The disease has killed at least 3,439 people since an outbreak in West Africa in March, according to Reuters.
Chimerix also said Monday it is "working closely with the" FDA to finalize a protocol for a clinical trial early this week to assess the safety and efficacy of brincidofovir in patients confirmed to have Ebola. The news sent the company's stock jumping more than 8 percent in afternoon trading.
Testing in vitro in animal models with Ebola are "currently underway," the company said.
"Chimerix is committed to working with global health organizations and government agencies in the fight against the Ebola virus outbreak," said Dr. M. Michelle Berrey, Chimerix's CEO. "Based on in vitro data from work conducted by the CDC and the National Institutes of Health suggesting brincidofovir activity against Ebola, we are hopeful that brincidofovir may offer potential treatment for Ebola virus disease during this outbreak."
Berrey was referring to testing at the Viral Special Pathogens Branch of the federal Centers for Disease Control and Prevention and the NIH that showed brincidofovir had, in test tubes, showed "activity" against the Ebola virus that was comparable to how the drug performed against other viral diseases, including smallpox and adenovirus.

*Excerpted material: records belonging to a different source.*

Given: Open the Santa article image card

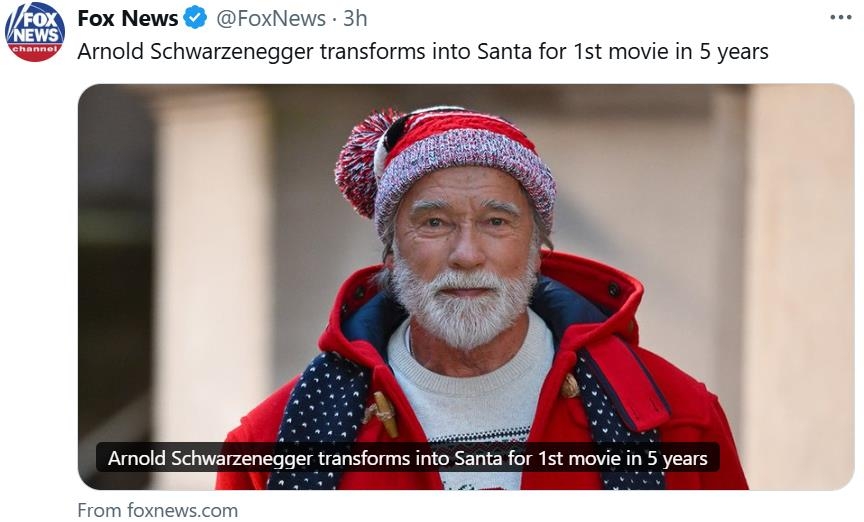Looking at the screenshot, I should click(465, 286).
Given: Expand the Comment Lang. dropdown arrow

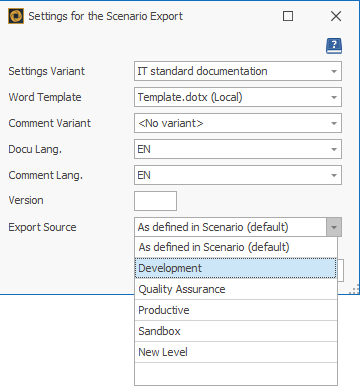Looking at the screenshot, I should 334,175.
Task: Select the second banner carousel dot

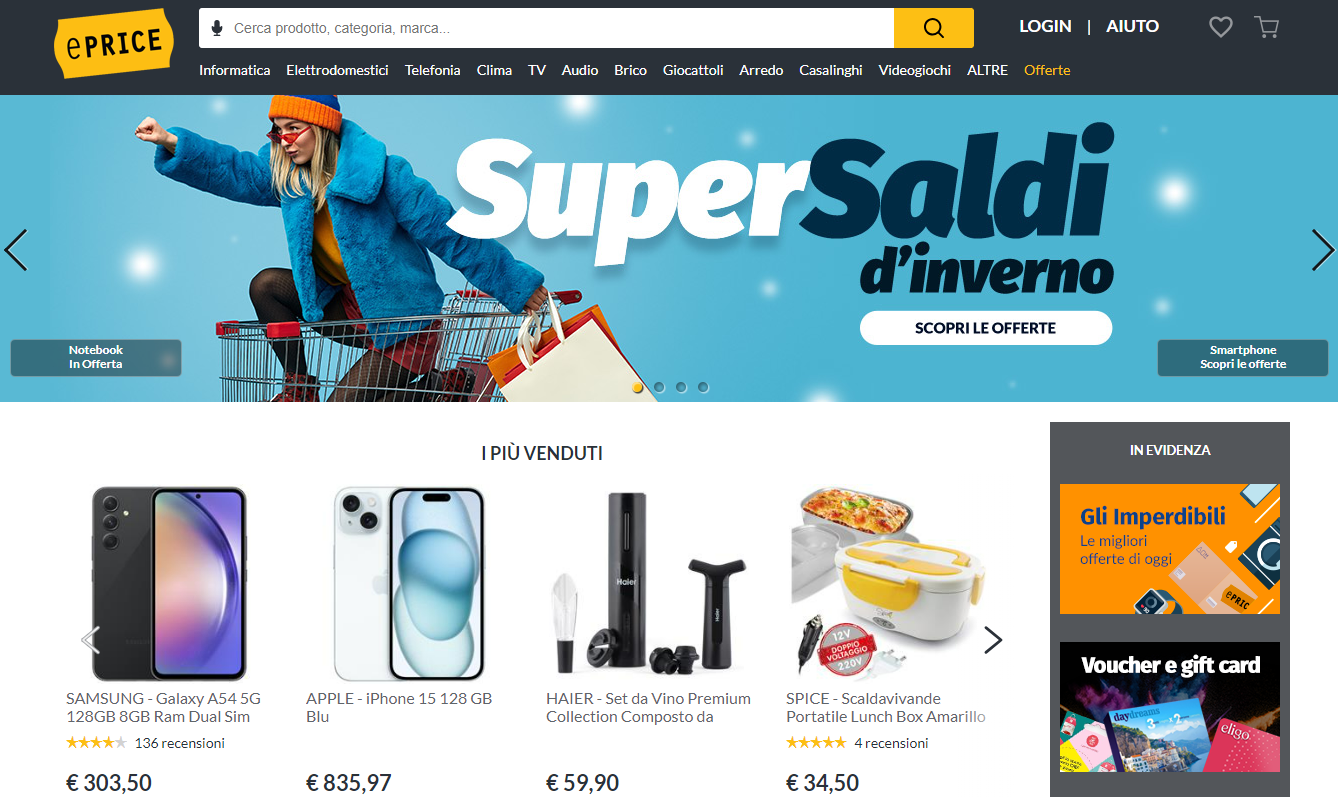Action: tap(659, 387)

Chimerix also noted that clinical data collected during Phase 3 testing of brincidofovir for use in patients with cytomegalovirus and adenovirus infection have shown it be safe, which opened the door for an investigation into whether it is a potential therapy for Ebola.
The FDA had no comment, citing a policy of not talking about drugs that are in development.
The investment bank Piper Jaffray last week had noted that Chimerix "may be an underappreciated player in the Ebola field with unique positioning for brincidofovir and for the company as an investment opportunity."
However, the bank warned on Monday that "figuring out clinical success" of the drug "may be a challenge," because of the ethical issues of evaluating the drug "in a placebo-controlled study," where some patients suffering from Ebola would not get the pill.
Also Monday, Leerink downgraded Tekmira Pharmaceuticals to "market perform" from "outperform" after re-evaluating the company's prospects with its Ebola drug following a more than 200-percent price rise in the stock price since July.
Leerink said that any significant potential profits from sales of the TKM-Ebola "is now baked into the stock."
Leerink's downgrade was based on an analysis that Tekmira added $340 million in market valuation since the summer, which can only be justified if the company receives significantly more orders for stockpiling the drug than is likely at the moment.